Bruna Arduino – “Eu achei as oficinas muito importantes. Já tinha participado de outras, mas elas focavam apenas na parte física. Esta aborda outras dimensões da violência. A parte mental também foi muito bem trabalhada, para que as mulheres possam se defender desde o princípio, com palavras, afirmações, olhar e, se necessário, constranger o homem e fazer com que ele se afaste. A gente consegue!”
Quem pode participar
As oficinas de autodefesa são abertas a servidoras, trabalhadoras de instituições parceiras, familiares e mulheres da comunidade em geral, com idade a partir de 14 anos.
O conteúdo das oficinas inclui reconhecimento de categorias de violência, percepção de ambiente e proteção do espaço íntimo, movimentos básicos de autodefesa, uso da voz como ferramenta de defesa e saídas de agressões típicas, como pegada de braço, cabelo, estrangulamento, abraços por trás e violência sexual. As participantes também aprendem a transformar objetos do dia a dia, como canetas, chaves e bolsas, em potencializadores de força.
Empodere-se
A Empodere-se atua desde 2017 com o objetivo de promover diversidade e inclusão junto a empresas e instituições, por meio de ferramentas voltadas ao cotidiano. “Aprender a se defender é um direito de todas, e cada vez mais mulheres têm procurado essa tecnologia social que tem salvado vidas”, contou Amanda Lemes.
Amanda explicou que a parte física é importante para uma emergência.

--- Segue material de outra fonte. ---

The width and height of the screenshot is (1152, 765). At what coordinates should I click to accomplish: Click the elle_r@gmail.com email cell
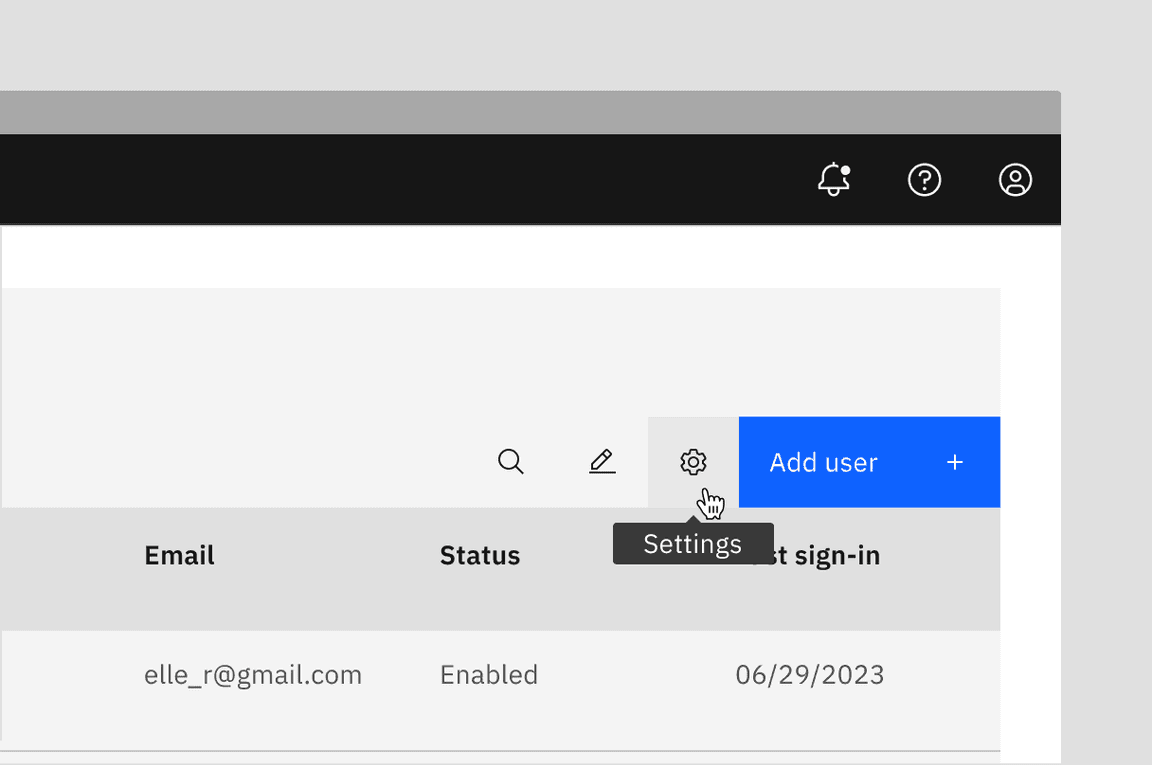(x=253, y=675)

Segundo ela, porém, a autodefesa vai além, pois constrói consciência e estratégia para o bem-estar em todas as dimensões da vida. “Dialogamos com as artes marciais, mas também com o preparo psicológico para enfrentar situações de risco e com toda a rede de acolhimento às mulheres que a cidade promove”, completou.
Serviço
Oficina de Defesa Pessoal
18 de julho (sábado), às 10h
Local: Biblioteca Pública Municipal Professor Ernesto Manoel Zink
Endereço: avenida Benjamin Constant, 1633, Centro
Público-alvo: mulheres da região
25 de julho (sábado), às 19h
Local: Igreja do Evangelho Eterno (conhecida na região como “Igreja do Isac”)
Endereço: rua Coronel Serafim Migueis, 143, Jardim Eulina
Público-alvo: mulheres da região
Outras oficinas estão programadas para o mês de julho e agosto e serão divulgadas em breve.